Each Liturgy of the Word, therefore, usually presents us with a set of typoi, embodied in a series of scriptural extracts – usually: one from the Old Testament; one Psalm, prayed in response to that Old Testament reading; one from one of the New Testament letters; and one from the Gospels. The number of readings may go up or down according to the significance of the day (at Easter, for example, we get seven Old Testament readings, eight Psalms, one Letter and one Gospel – an extra-special feast for the night of Christ’s Passover!) – but they are all chosen to form a unity, and to explore a particular aspect of God’s saving work as expressed throughout salvation history.
Epiphany
To give but one example, let me introduce you to one of my favourite sets of Scripture readings, which are proclaimed each year at the liturgy for the feast of the Epiphany, commemorating the visit of the wise men to the child Jesus, usually celebrated around the twelfth day of Christmas, i.e. c. 6th January. The Gospel reading is of course from the second chapter of Matthew. The story is familiar to us all, but please read Matthew 2:1-12 in your own Bible now. Matthew was a lover of typology, never hesitating to point out the ways in which Jesus is the fulfilment of Old Testament prophecies; and so in this passage he deliberately quotes the prophet Micah:
“And you,
Bethlehem, in the land of Judah
you are by
no means least among the rulers of Judah,
for out of
you will come a leader
who will shepherd
my people Israel.” (Matt. 2:6, JB, cf. Mic. 5:2) [14]
By quoting Micah, Matthew reminds us that Bethlehem was the home of Jesse (1 Sam. 16:1), the place where the Messiah will come from (Is. 11:1), and the place David was anointed king (1 Sam. 16:13) – thereby confirming Jesus as the promised Davidic king, as foretold by the prophets (e.g. Is. 9:5, Zech. 9:9).

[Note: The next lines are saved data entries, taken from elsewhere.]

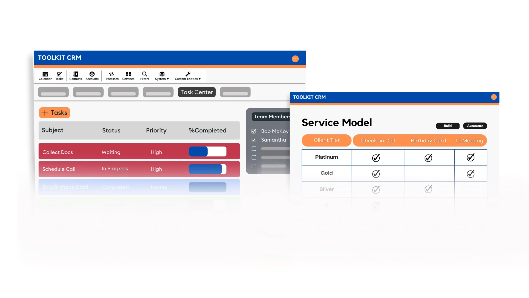Click the Services navigation icon
This screenshot has width=529, height=298.
click(x=128, y=76)
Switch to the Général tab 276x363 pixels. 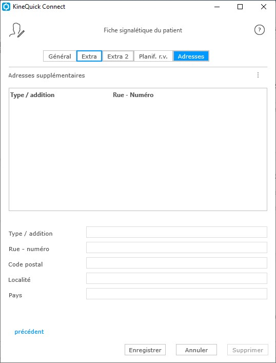point(60,56)
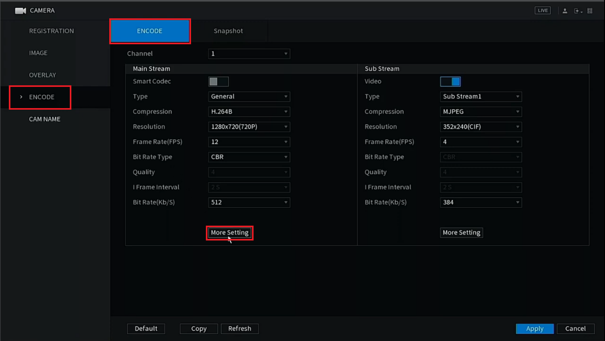The image size is (605, 341).
Task: Open the REGISTRATION menu item
Action: (x=51, y=31)
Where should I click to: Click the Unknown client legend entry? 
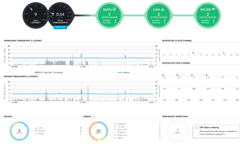coord(122,135)
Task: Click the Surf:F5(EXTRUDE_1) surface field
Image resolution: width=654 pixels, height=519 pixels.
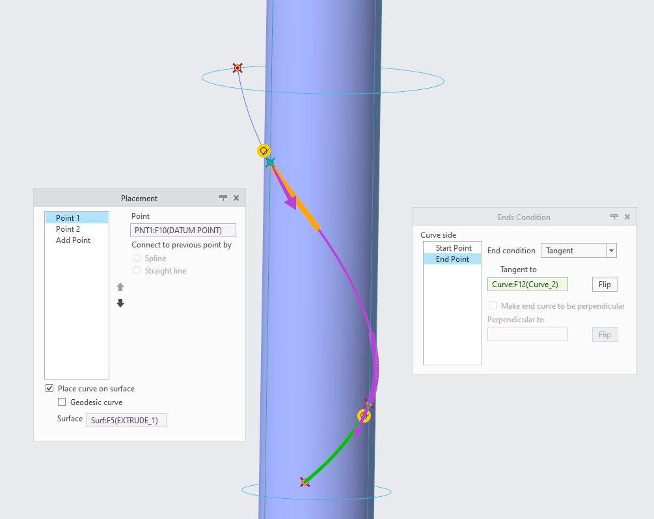Action: coord(126,420)
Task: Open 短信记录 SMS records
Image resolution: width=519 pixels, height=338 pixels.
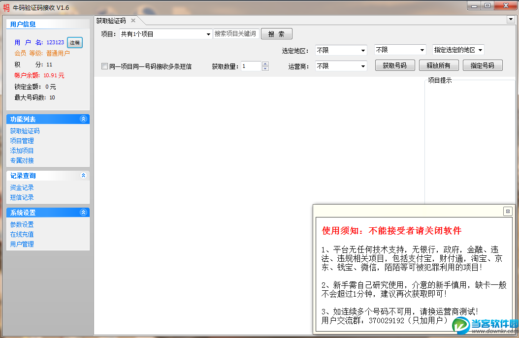Action: pos(21,197)
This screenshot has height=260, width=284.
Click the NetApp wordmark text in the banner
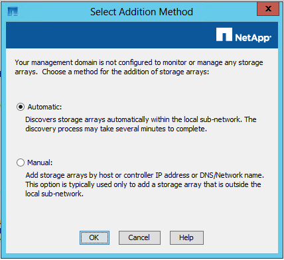point(253,38)
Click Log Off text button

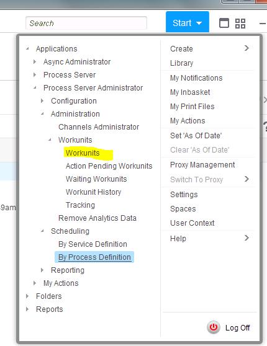(237, 327)
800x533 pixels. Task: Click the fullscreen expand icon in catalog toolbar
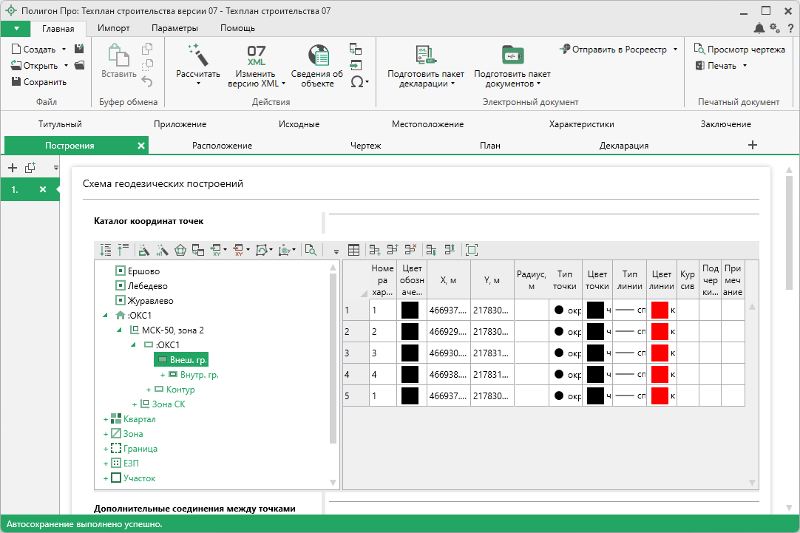pos(472,251)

One of the many remarkable things about this passage from Matthew is that it is the first time that Jesus is worshipped by the Gentiles. It proclaims Jesus as Saviour not only of Israel, but of the world. He is therefore the fulfilment of all the other Old Testament prophecies of the Messiah who would call all nations to worship of the true God:
In that day the root of Jesse will stand as a banner for the peoples; the nations will rally to him, and his place of rest will be glorious. (Is. 11:10)
“It is too small a thing for you
to be my servant
to restore the tribes of Jacob
and bring back those of Israel I
have kept.
I will also make you a light for
the Gentiles
that you may bring my salvation
to the ends of the earth.” (Is. 49:6)
In 2015 I had the good fortune to be able to spend five days in Bethlehem, staying in a pilgrim house just next door to the Church of the Nativity, which marks the place where it is believed that Jesus was born. Bethlehem is a hilly town, and the place of Jesus’s birth is near the top of a hill, on what must once have been a steep slope. These days, despite the crowded, built-up nature of modern Bethlehem, the steeple of the Church is visible for miles around – most notably from the “shepherds’ fields” where it is claimed the angel appeared to announce the birth of the Saviour (Lk. 2:8-15). Jesus’s birthplace does indeed stand tall on the skyline, a “banner for the peoples”. During my stay in Bethlehem, I spent long periods of time standing quietly in the Church of the Nativity watching the comings and goings of pilgrims. Many were Christians, of all types: Catholics, Greek Orthodox, Syrian Orthodox, Ethiopian Orthodox, all sharing the same space and praying their various liturgies at their allotted times. And there were many Muslims as well, drawn to pray at the place where Mary gave birth to Jesus. It was like watching the fulfilment of Isaiah’s prophecies in the flesh: all peoples, Israel and beyond, drawn to Bethlehem by the “banner for the peoples” (Is. 11:10).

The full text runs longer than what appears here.